Short problem.
Arrange the entries from the line with "Viewport: 1052px width, 592px height." to the line with "[x=772, y=32]" as a two-column CSV with the columns text and answer. Give one row per entry, put each field in quotation marks, and turn line breaks into spaces.

Provided material.

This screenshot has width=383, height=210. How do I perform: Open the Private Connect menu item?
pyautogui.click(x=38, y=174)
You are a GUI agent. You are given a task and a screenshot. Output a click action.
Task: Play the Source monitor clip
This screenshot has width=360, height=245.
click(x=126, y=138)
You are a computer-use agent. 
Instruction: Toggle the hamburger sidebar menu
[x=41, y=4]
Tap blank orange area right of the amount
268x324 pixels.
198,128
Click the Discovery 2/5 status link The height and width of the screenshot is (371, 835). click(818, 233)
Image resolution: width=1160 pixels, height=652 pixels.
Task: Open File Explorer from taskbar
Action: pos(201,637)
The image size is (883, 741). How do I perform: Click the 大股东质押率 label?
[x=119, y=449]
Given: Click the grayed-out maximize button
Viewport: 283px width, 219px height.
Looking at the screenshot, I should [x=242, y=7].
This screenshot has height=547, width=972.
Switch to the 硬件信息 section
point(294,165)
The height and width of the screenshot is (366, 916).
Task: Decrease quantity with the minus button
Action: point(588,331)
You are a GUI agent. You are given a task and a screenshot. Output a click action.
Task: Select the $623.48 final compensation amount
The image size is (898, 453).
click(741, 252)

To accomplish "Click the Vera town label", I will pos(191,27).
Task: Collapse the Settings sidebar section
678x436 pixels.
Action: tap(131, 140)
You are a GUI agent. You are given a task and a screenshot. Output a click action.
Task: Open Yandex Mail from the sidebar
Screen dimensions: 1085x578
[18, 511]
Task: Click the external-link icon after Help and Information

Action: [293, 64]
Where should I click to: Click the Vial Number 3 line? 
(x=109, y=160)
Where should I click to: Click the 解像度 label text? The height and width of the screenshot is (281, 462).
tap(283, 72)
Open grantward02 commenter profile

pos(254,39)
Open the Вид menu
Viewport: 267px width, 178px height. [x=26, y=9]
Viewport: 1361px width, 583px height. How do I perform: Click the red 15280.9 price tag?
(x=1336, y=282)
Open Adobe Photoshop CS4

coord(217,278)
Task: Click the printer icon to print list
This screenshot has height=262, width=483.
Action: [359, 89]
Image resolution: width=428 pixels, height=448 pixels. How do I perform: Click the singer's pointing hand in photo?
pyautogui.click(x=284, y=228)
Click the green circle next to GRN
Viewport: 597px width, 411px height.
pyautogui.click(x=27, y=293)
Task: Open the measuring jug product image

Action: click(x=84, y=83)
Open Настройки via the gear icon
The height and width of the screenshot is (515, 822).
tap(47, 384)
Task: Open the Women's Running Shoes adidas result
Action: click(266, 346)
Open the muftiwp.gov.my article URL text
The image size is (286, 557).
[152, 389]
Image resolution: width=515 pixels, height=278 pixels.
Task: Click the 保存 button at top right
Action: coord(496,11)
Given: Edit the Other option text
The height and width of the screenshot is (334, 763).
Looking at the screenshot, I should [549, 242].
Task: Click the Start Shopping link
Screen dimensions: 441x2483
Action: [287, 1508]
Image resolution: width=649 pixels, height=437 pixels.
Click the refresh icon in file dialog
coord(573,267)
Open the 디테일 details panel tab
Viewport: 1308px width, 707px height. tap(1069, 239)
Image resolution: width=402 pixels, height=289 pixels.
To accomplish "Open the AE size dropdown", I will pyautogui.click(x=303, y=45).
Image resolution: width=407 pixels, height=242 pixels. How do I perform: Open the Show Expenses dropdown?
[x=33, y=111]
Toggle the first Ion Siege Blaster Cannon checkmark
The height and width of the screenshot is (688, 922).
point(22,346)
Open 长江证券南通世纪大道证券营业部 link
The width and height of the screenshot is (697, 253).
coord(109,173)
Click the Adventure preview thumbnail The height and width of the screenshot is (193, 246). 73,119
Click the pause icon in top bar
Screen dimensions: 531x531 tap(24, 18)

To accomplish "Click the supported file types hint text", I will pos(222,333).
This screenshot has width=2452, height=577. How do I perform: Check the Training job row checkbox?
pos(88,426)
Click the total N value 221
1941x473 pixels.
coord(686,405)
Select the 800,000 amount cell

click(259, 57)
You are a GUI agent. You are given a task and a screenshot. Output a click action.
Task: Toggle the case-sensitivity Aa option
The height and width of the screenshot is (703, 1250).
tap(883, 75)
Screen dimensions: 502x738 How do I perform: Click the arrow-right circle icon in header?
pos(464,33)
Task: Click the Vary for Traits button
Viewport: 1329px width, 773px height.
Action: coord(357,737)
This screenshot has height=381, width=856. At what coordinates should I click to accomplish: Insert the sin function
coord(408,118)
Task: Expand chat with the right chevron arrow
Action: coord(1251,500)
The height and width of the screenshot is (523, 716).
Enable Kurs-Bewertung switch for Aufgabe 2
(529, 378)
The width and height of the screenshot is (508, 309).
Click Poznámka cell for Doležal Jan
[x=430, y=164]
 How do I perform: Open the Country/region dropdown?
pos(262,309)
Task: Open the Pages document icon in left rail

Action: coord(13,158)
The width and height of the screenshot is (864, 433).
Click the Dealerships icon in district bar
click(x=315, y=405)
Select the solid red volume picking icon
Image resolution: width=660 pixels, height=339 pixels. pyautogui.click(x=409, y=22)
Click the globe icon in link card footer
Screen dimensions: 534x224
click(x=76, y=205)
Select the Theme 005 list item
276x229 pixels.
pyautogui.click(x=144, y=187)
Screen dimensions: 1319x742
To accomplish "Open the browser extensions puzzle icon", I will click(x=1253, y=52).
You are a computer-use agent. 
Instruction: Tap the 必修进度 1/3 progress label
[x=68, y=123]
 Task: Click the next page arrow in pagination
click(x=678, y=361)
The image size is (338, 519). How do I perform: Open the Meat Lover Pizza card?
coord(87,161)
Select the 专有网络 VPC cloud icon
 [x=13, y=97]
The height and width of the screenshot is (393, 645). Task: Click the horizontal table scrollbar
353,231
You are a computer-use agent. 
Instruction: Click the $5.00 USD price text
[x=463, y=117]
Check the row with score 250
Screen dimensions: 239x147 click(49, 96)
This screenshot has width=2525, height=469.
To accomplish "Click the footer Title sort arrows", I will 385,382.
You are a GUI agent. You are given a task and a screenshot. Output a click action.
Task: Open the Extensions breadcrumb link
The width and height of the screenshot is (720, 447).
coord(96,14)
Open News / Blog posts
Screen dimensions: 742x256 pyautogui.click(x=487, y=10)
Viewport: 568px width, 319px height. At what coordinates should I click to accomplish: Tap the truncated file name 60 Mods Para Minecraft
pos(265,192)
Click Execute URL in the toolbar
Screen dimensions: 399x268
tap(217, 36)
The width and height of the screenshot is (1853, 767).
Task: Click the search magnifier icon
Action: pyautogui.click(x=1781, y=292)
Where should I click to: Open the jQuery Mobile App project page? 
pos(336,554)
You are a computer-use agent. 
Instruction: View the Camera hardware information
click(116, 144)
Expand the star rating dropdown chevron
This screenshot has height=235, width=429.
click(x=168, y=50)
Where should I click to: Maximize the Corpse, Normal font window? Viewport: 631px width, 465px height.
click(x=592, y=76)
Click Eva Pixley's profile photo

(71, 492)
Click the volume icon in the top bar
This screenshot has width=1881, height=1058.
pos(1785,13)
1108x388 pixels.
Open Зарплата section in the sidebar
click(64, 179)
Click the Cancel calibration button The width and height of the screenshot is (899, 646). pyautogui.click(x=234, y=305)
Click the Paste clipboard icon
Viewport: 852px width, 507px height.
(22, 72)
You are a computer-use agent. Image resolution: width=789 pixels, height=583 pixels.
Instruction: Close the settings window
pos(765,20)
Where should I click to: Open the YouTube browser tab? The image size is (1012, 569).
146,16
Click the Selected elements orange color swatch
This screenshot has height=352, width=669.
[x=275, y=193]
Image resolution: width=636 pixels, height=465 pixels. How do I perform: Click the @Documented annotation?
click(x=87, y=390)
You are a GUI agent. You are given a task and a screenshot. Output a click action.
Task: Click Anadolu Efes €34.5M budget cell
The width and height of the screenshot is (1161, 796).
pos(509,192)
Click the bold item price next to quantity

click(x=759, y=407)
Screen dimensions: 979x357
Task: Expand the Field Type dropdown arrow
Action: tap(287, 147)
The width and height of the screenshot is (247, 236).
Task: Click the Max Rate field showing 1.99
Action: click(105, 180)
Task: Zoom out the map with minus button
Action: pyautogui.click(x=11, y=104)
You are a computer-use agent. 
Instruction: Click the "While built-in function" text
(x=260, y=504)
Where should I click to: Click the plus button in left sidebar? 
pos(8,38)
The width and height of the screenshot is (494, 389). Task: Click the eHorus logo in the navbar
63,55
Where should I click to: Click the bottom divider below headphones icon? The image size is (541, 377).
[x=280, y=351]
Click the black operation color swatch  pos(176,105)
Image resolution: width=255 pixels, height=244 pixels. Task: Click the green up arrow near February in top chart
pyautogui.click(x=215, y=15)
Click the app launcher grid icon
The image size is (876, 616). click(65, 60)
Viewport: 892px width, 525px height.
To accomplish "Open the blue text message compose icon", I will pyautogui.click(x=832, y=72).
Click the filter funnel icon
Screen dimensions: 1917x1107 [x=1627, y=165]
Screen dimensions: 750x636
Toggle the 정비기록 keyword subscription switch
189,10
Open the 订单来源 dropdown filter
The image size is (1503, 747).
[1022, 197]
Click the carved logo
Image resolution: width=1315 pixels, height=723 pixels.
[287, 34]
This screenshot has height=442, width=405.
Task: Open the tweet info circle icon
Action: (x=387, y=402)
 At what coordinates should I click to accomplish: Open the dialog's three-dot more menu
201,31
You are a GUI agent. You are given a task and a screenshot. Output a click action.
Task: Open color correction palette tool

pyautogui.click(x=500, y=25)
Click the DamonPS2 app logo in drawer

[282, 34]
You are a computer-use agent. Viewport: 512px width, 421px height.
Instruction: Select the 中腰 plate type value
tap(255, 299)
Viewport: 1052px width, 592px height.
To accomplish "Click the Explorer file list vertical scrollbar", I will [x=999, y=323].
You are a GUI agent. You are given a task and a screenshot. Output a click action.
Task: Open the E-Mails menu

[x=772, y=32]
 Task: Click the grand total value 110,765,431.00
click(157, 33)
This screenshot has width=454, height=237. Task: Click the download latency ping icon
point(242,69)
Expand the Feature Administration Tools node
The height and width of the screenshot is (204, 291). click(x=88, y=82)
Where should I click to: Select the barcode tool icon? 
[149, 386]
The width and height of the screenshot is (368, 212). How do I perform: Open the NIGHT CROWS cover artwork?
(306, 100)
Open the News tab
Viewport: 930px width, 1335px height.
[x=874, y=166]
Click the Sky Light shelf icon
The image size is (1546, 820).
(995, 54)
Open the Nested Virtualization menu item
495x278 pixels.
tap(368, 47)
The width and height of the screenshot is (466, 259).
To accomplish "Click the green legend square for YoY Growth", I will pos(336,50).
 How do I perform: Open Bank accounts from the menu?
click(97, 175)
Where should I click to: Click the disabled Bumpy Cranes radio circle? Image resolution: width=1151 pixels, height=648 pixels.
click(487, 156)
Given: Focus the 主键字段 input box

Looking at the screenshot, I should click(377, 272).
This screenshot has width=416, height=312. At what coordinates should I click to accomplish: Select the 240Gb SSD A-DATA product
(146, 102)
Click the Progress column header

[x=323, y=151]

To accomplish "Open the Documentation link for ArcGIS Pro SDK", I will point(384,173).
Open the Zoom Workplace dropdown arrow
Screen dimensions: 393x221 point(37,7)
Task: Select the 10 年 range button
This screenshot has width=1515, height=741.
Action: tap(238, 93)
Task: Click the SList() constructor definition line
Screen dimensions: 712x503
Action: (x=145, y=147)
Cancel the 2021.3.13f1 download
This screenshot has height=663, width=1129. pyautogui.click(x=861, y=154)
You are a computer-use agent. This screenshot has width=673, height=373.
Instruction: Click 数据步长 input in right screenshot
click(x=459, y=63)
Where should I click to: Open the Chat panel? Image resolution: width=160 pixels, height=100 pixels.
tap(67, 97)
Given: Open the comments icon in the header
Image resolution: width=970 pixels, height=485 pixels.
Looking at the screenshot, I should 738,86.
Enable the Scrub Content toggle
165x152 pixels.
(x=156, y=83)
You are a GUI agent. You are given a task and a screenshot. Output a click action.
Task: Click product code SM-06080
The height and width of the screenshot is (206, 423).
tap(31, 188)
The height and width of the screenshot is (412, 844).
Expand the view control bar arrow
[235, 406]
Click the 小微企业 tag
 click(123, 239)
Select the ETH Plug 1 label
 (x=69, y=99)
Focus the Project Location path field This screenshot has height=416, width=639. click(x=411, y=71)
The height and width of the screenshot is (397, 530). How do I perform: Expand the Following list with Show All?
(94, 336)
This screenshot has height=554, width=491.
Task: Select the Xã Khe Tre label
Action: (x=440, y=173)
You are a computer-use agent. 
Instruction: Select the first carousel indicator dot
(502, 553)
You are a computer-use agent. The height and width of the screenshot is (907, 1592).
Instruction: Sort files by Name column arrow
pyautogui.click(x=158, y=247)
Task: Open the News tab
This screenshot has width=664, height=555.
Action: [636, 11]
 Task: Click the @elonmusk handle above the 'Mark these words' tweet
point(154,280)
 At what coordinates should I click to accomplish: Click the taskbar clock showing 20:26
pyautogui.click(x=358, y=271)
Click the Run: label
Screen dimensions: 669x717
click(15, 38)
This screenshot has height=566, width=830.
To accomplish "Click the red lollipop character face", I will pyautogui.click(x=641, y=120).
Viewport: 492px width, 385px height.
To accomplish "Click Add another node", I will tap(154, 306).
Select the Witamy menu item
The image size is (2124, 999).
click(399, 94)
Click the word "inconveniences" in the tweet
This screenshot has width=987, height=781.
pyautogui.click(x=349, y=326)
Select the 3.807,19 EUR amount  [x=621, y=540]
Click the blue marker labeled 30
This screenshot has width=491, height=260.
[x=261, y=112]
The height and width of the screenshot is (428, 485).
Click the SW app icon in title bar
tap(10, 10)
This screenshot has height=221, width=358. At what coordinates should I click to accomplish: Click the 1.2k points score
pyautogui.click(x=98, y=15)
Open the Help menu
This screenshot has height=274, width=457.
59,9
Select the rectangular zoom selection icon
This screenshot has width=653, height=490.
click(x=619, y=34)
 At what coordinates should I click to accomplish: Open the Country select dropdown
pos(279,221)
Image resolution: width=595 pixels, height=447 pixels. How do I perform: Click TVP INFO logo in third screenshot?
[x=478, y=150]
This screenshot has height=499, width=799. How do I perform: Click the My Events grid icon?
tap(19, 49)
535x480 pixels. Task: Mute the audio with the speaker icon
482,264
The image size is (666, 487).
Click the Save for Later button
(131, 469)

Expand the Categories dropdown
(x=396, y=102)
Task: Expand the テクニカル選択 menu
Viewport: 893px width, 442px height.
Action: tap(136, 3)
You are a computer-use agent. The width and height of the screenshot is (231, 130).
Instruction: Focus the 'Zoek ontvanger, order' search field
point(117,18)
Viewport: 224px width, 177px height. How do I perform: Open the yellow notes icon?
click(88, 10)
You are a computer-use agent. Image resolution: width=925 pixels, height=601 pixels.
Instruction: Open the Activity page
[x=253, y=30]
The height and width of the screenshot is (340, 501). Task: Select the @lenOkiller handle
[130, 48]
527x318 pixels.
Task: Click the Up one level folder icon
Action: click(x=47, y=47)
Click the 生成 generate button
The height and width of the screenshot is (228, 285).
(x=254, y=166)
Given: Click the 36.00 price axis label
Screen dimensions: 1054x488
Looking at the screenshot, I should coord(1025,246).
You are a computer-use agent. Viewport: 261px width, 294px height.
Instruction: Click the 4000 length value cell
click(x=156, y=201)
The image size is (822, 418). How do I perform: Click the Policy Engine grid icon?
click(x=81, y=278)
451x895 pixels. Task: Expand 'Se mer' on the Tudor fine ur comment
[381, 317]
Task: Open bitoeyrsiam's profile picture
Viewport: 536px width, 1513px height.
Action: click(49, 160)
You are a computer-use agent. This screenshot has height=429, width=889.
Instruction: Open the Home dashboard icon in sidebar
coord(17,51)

Finished answer.
text,answer
"Viewport: 1052px width, 592px height. To accomplish ""Click the Explorer file list vertical scrollbar"",","I will [x=999, y=323]."
"You are a GUI agent. You are given a task and a screenshot. Output a click action. Task: Open the E-Mails menu","[x=772, y=32]"